According to Aviva chief executive Mark Wilson: “The dysfunctional market is a problem for the whole industry that requires an industry-wide solution.”
Mr Wilson was responding to the deep structural changes that have been weighing on profitability for a number of years, particularly the commoditisation of products which have been subjected to unrelenting pressure from aggregator and price comparison websites. His response would be a yet-to-be-specified product that rewards customer loyalty.
Analysts say that too many parts of the general insurance industry run as high-volume, low-value commodity markets where price, and pretty much only price, determines what policy consumers ultimately choose.
Professional services firm EY predict that home insurers will lose money in 2017, with a net combined ratio (NCR) – an industry measure in which a reading above 100 per cent denotes a loss – of 101 per cent. Premiums will drop by 1.7 per cent, EY says.
Similarly, car insurers will also slip into the red for the second year in a row, with a 103 per cent NCR in 2017, even though premiums will have risen for the third year running or by some £46 on average since 2015, EY adds.
For Nitesh Palana, a financial services regulatory expert at PA Consulting Group, the “three-year model” – when the policy makes a loss in the first year, breaks even in the second and only becomes profitable in the third year – underpinned the industry long before the likes of GoCompare and Money Supermarket turbo-charged price sensitivity in the industry.
More than any other industry, Mr Palana argues, insurance companies will have to innovate if they are to return to profitability and remain profitable in years to come. Insurance products will have to become both more user friendly and better tailored to individual circumstances.
“It’s only through innovation that the industry will survive,” he says. “Insurers will either innovate and retain customers or lose out to new companies that do innovate.”
That innovation is starting to come through in many forms, says Nigel Walsh, a partner at Deloitte, the professional services firm. While the technology has boosted competition and conditioned many to shop around for the cheapest deal, insurers are looking at ways of “embedding” their services in other products, so the policy is part of a much broader service.
Take the connected home. Mr Walsh says insurers are exploring ways of becoming service providers for a whole raft of goods and services that would have been left to several companies in the past. From smart meters to smoke alarms and burglar monitoring systems, insurance companies “underpin those services and orchestrate the whole thing”.
Another development that could become more widespread, Mr Walsh notes, is an insurance policy which is purchased with a car and lasts for its lifetime, such as that unveiled by Tesla recently. Insurers will have to respond to the purported greater safety of driverless cars and provide a more “frictionless” service for their customers.

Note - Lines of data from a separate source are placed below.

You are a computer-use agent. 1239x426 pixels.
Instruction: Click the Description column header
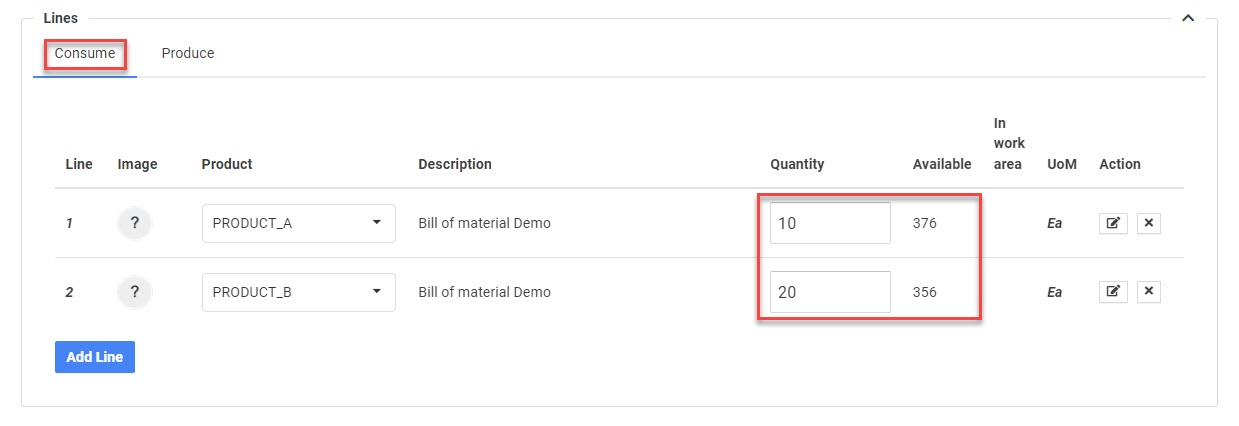[x=455, y=164]
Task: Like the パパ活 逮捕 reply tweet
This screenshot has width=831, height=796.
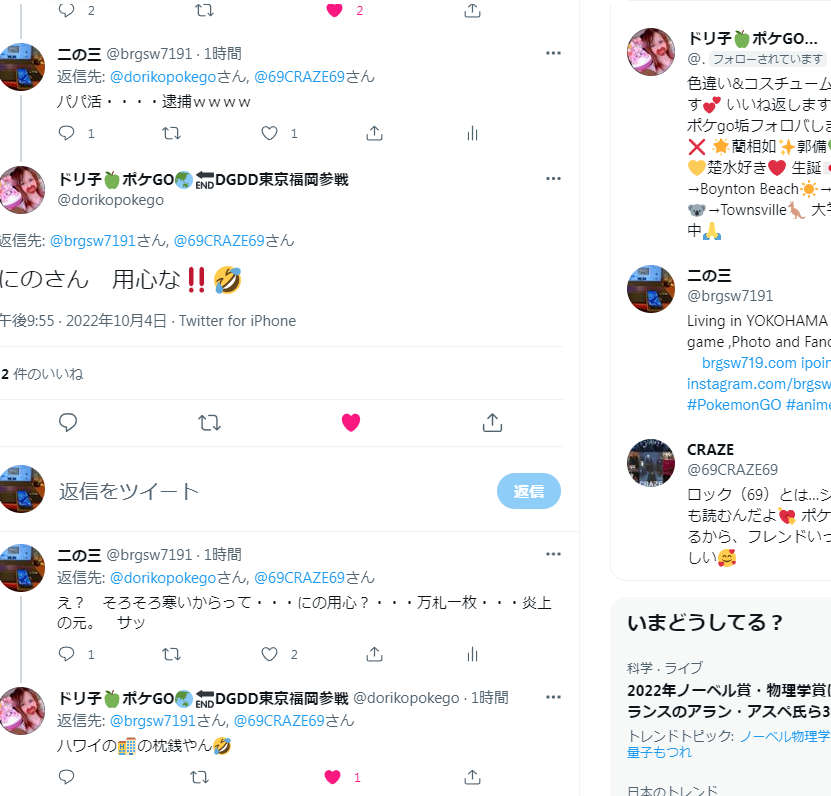Action: click(269, 133)
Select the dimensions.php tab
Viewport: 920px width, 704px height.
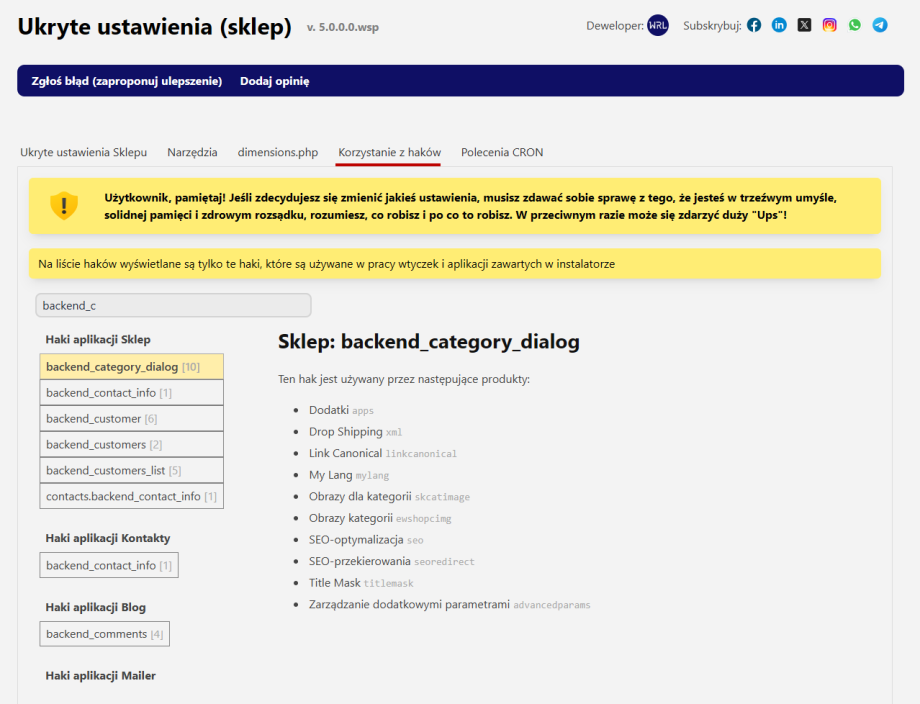pyautogui.click(x=278, y=152)
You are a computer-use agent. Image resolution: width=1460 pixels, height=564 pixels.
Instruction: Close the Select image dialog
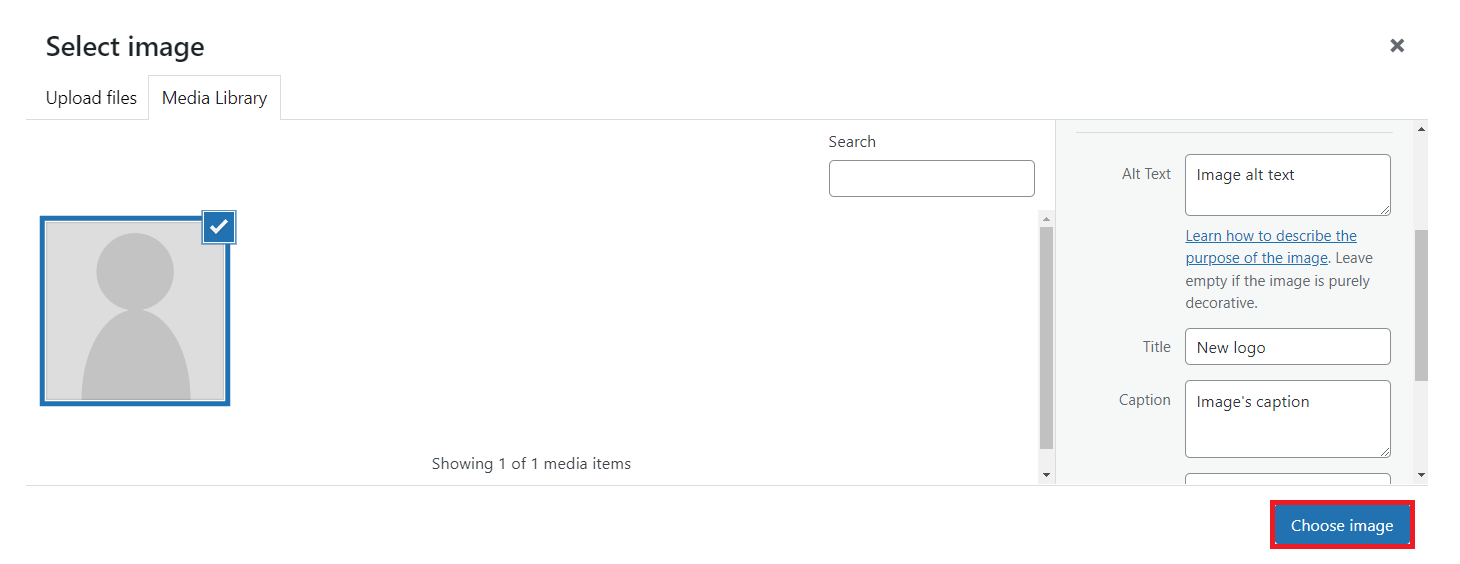coord(1397,45)
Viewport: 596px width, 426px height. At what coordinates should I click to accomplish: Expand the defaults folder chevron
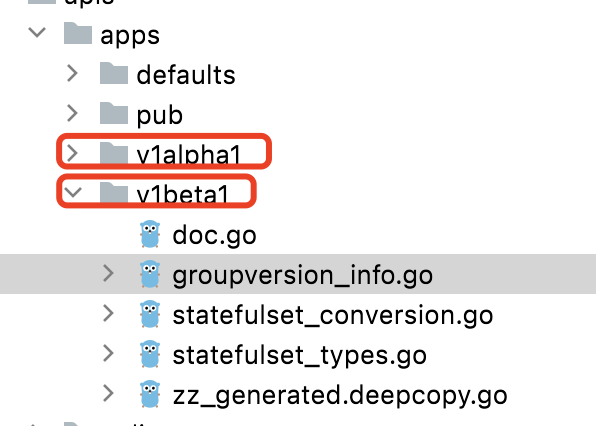click(72, 73)
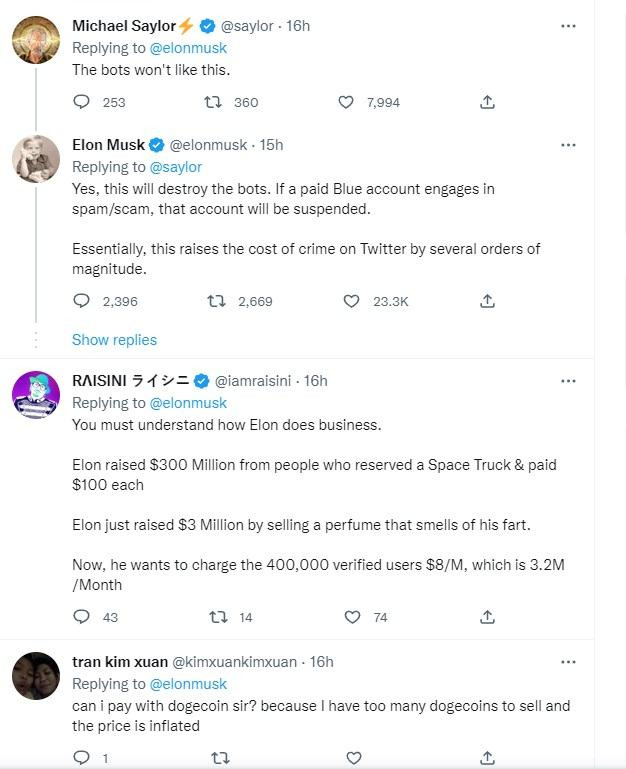Expand Show replies under Elon's tweet
This screenshot has width=626, height=769.
tap(114, 340)

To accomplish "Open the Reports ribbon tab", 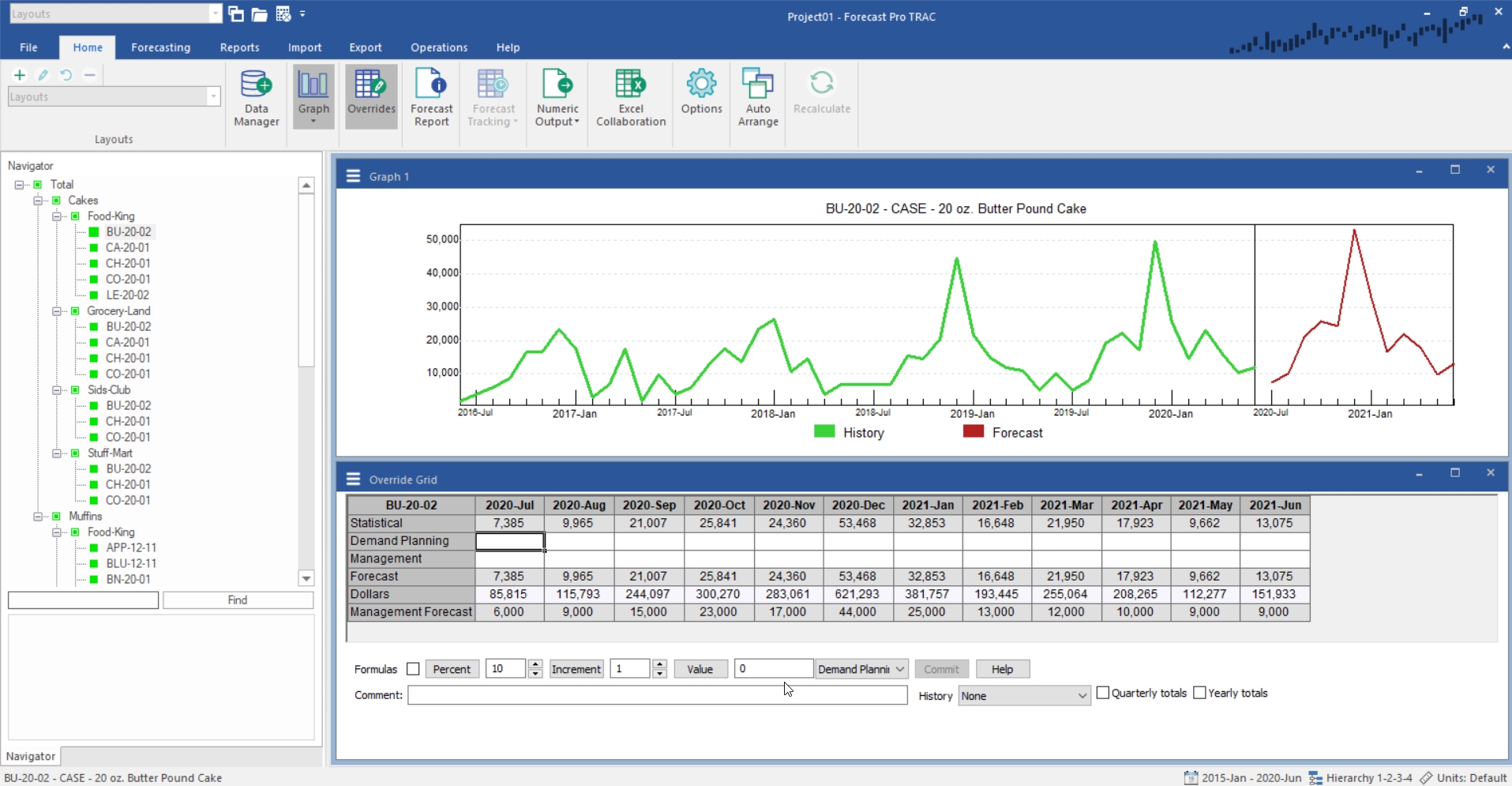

“It’s all about turning from a reactive service to a proactive one,” he says. “I am optimistic that we are heading in that direction.”
Deloitte estimates that digitally enabled motor insurance, in which data on personal driving habits from so-called telematics equipment is used to calculate individual customer-tailored premiums, could account for 17 per cent of the European market by 2020.
More than any other industry, insurance companies will have to innovate if they are to return to profitability
Matteo Carbone, founder and director of the industry think-tank Connected Insurance Observatory, says insurance chiefs in the UK and other parts of the world can learn from the experience of Italy, which currently leads in the use of telematics with 6.3 million policies or 15 to 16 per cent of all motor insurance policies in 2016.
The technology makes for more effective risk selection and helps optimising claims management, Mr Carbone says, adding that the data gathered from the equipment can also help increase frequency of interaction with customers to sell additional services. For instance, insurers can offer “live” concierge services, excess speed alerts, antitheft and a plethora of other services.
“You have to introduce more elements into the equation to increase the value,” he says. “You have to exploit the value of data to increase the technical profitability, but it is essential that value is shared. Customers have to see the value otherwise they will simply return to the price comparison sites.”
Most experts are agreed that demonstrating value to customers is the only way to break the increasing commoditisation of the general insurance industry, a principle that would hold true in almost any industry.
Only then, argues Matthew Connell of the Chartered Insurance Institute, might insurers start to regain their financial footing.
“It will be enough to return to sustained profitability, as long as customers feel the added value is worth paying for and competitors struggle to imitate the added value service,” he says. “Innovative digital tools will have to be constantly improved and enhanced to maintain profitability, before they are copied by competitors or imitated by fintech firms and distributed across the sector. As a result, enhanced profitability is likely to be locked in through a package of tools and services, rather than a single ‘breakthrough’.”